The petroleum stream in line 12 may be an LPG stream from an FCC unit. Specifically, the LPG stream may comprise a liquid stream from an overhead receiver of a debutanizer column downstream of an overhead line from a FCC main column downstream of an FCC riser reactor.
The petroleum stream in line 12 is in the liquid phase. The petroleum steam may comprise about 250 to about 30,000 wppm of oxygenates. The petroleum stream laden with oxygenates is fed to a water wash column 14 to have the bulk of the oxygenates absorbed into a water stream. Two water streams may be fed to the water wash column 14. A fresh water, make-up, stream may be fed to the water wash column 14 at the highest feed location in line 16. A recycle water stream may be fed to the water wash column at an intermediate feed location in line 18. The petroleum stream in line 12 is fed to the water wash column 14 at the lowest feed location, so the water counter currently contacts the petroleum stream. The fresh water stream in line 16 and the recycle water stream in line 18 may have their feed locations reversed.
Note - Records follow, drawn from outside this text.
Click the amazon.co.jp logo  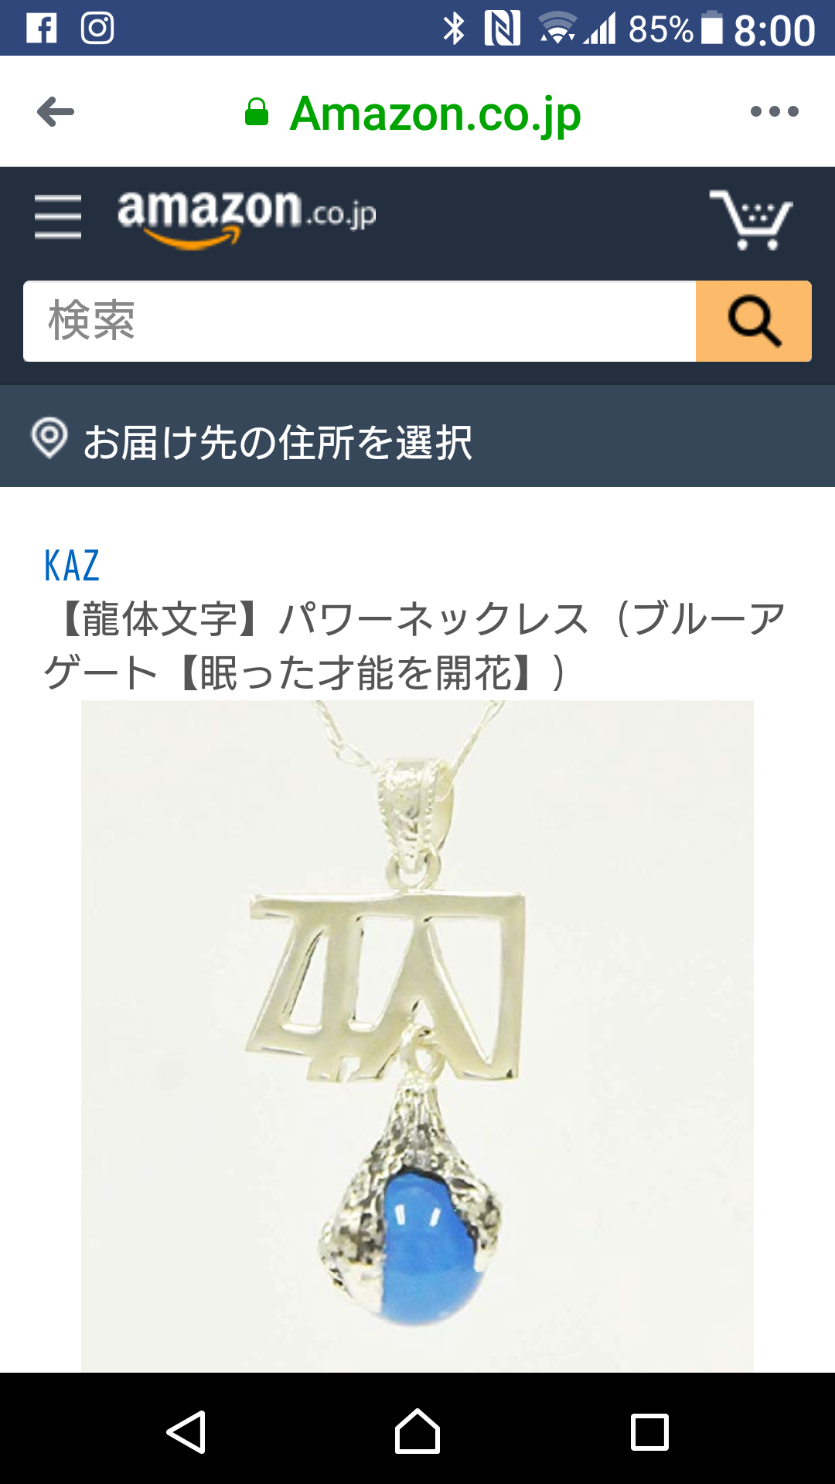tap(247, 217)
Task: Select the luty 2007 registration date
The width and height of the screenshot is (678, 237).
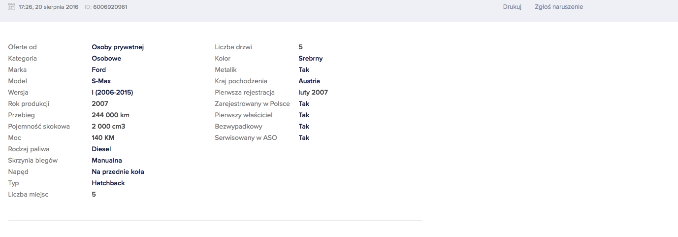Action: point(313,93)

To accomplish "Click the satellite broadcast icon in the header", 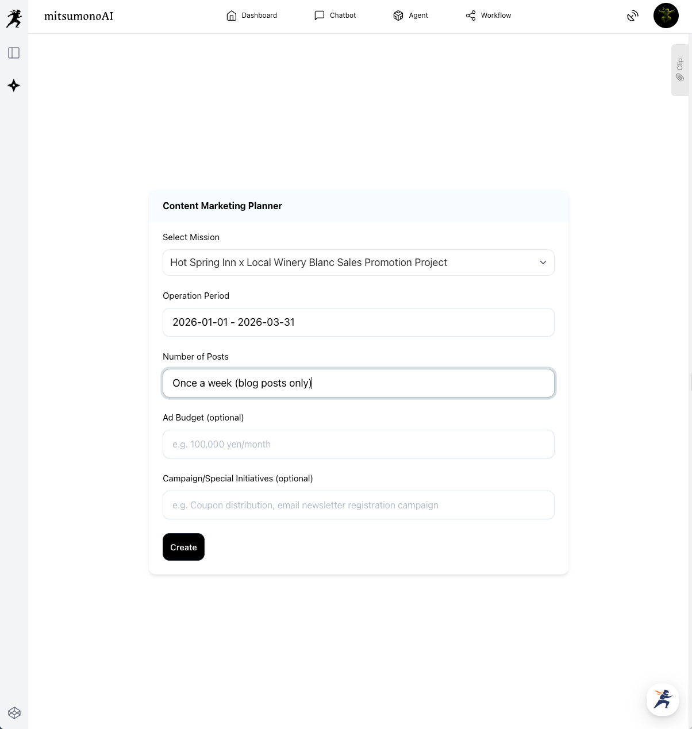I will tap(632, 16).
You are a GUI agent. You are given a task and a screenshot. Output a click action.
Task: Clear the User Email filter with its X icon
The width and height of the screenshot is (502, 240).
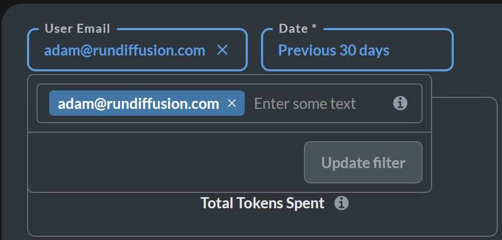222,50
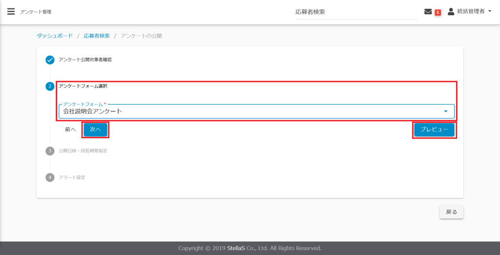Click the completed step one checkmark icon
This screenshot has height=255, width=500.
[x=50, y=60]
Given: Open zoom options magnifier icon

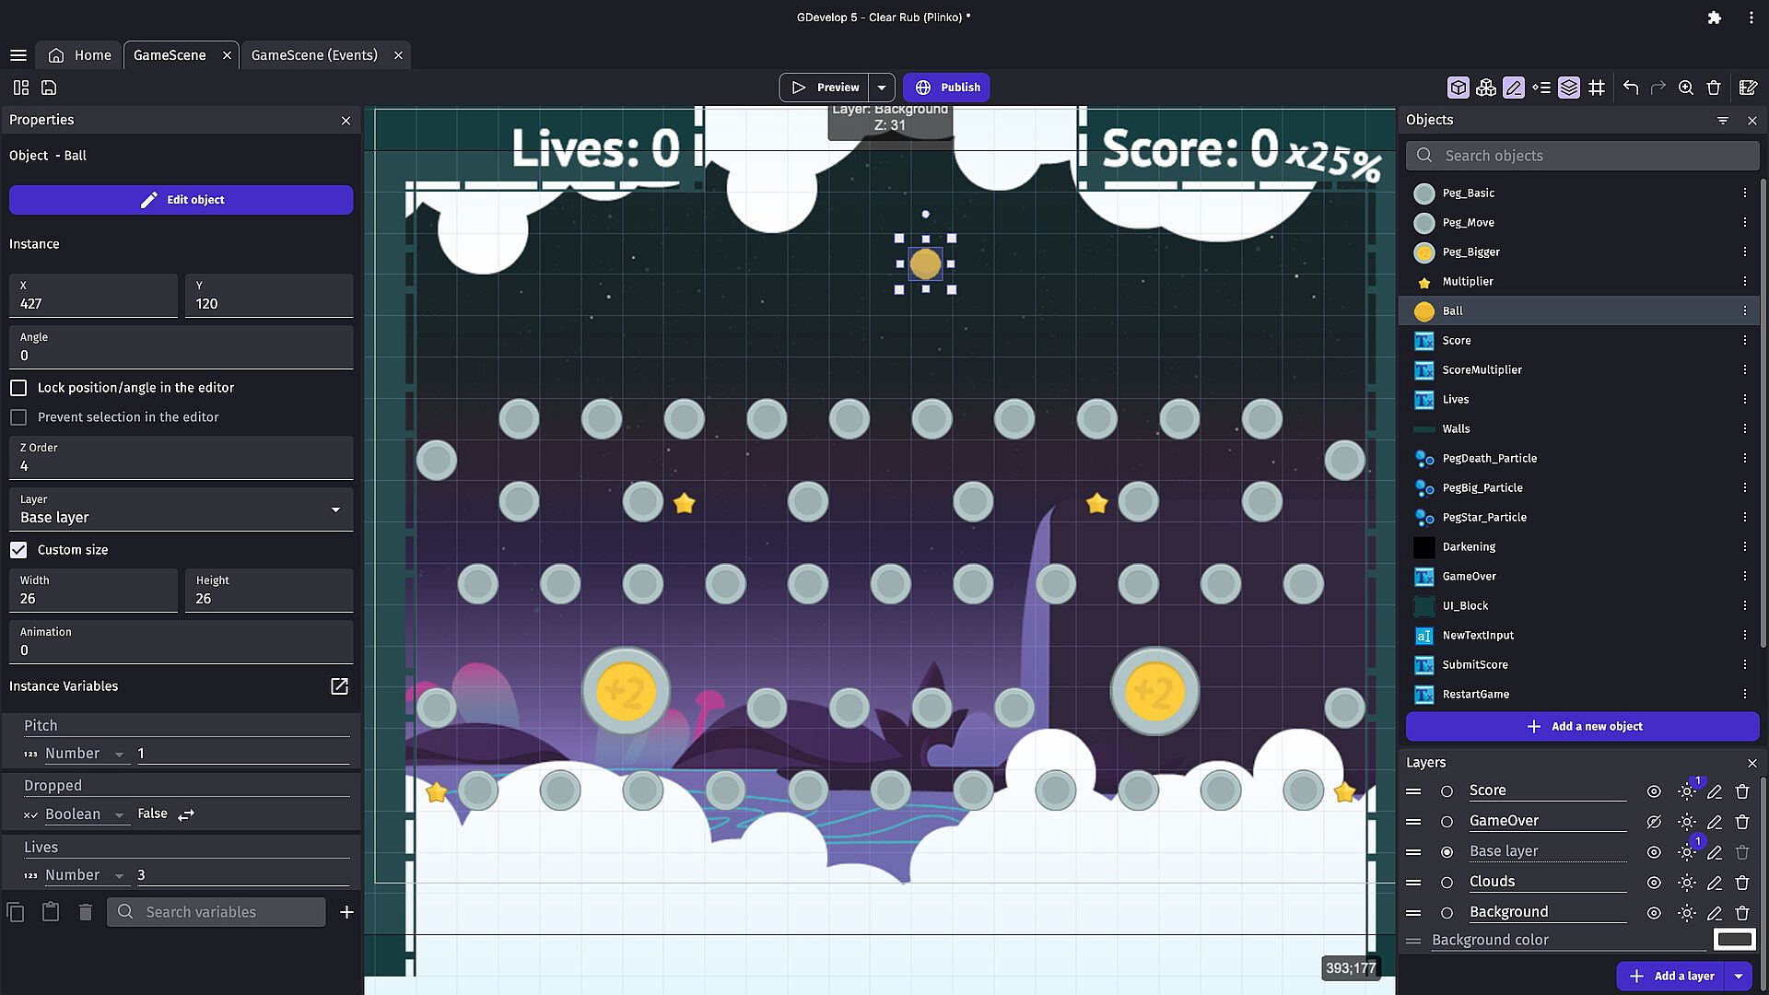Looking at the screenshot, I should click(x=1686, y=88).
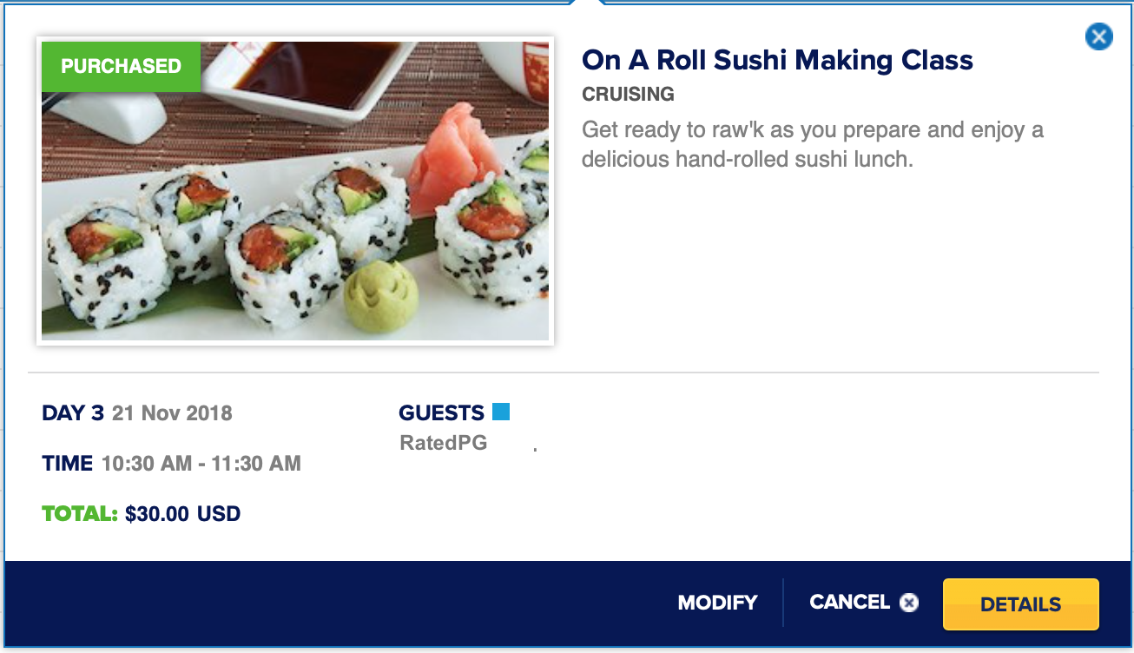Click the CRUISING category label
This screenshot has width=1134, height=653.
(628, 94)
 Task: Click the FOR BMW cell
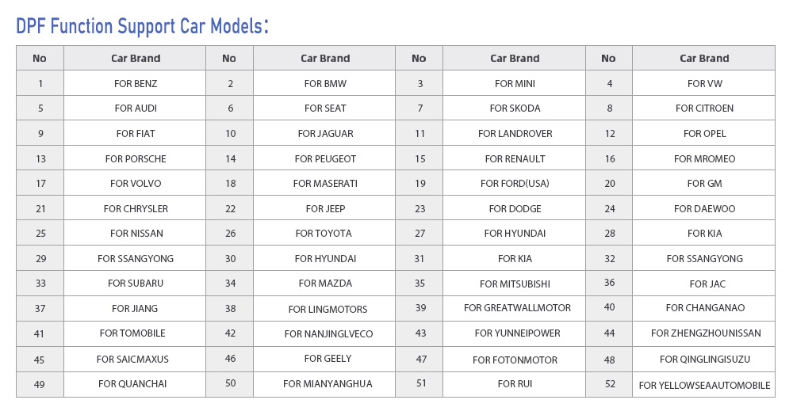coord(325,84)
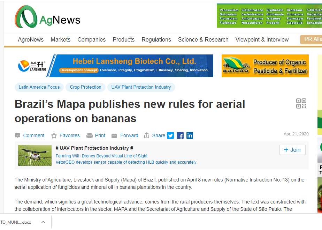
Task: Open the Regulations menu item
Action: [156, 39]
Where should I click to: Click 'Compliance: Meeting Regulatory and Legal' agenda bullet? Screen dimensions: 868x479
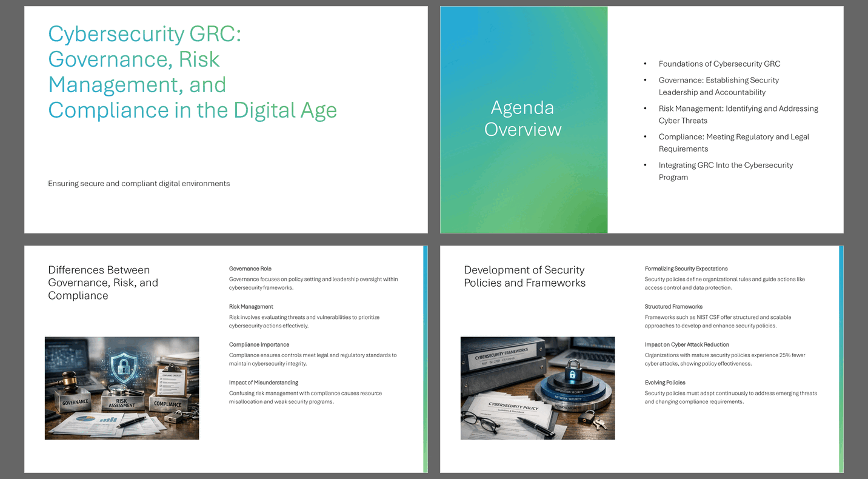tap(733, 143)
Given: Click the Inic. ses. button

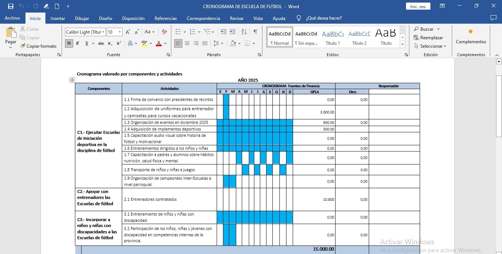Looking at the screenshot, I should tap(418, 7).
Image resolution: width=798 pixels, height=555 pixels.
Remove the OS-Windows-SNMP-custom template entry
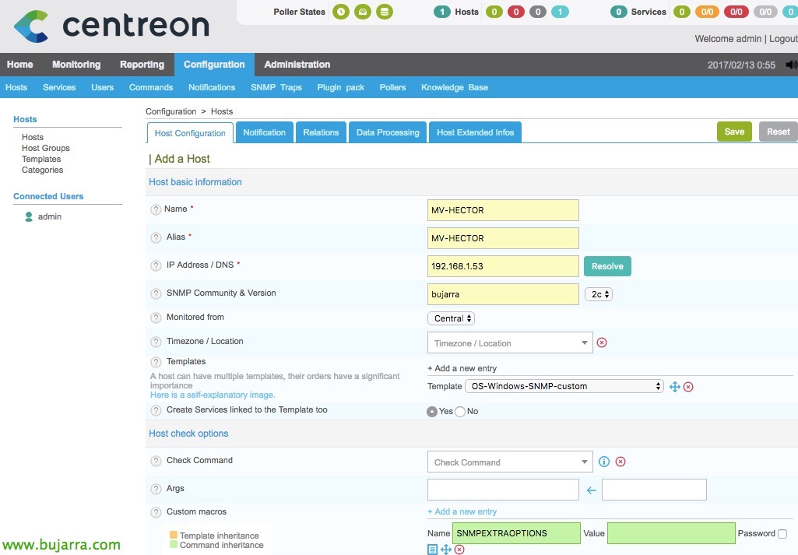pyautogui.click(x=688, y=387)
The water wash column 14 may be in downstream communication with the petroleum stream in line 12, the fresh water stream in line 16 and the recycle water stream in line 18. The water wash column may include internal structures to facilitate contact between the water and the hydrocarbon streams.
In the water wash column 14 the water streams absorb oxygenates from the petroleum stream to produce a wash overhead stream in line 20 rich in hydrocarbons and an aqueous wash bottoms stream in line 22 rich in oxygenates. The wash overhead stream in line 20 is lean in oxygenates in an embodiment comprising about 25 to about 250 wppm oxygenates resulting in a bulk oxygenate removal from the hydrocarbon phase. The concentration of oxygenates in the wash overhead stream in line 20 will depend on the concentration of oxygenates in the petroleum stream in line 12. The wash water column 14 may also remove nitriles present in the petroleum stream in line 12. The wash water column 14 may separate the nitriles into the aqueous wash bottoms stream in line 22 which are further separated. Optionally, a bisulfide wash column 15 may be used to further remove oxygenates. Aqueous sodium bisulfide may be fed in line 24 to wash nitriles from the wash overhead stream in line 20. The bisulfide wash column 15 can reduce some specific oxygenates from the wash overhead stream in line 20 as well. The wash overhead stream may be taken in a bisulfide wash overhead stream in line 21 from the bisulfide wash column 15 lean in nitriles. An oxygenates rich stream may exit the bisulfide wash column in line 25.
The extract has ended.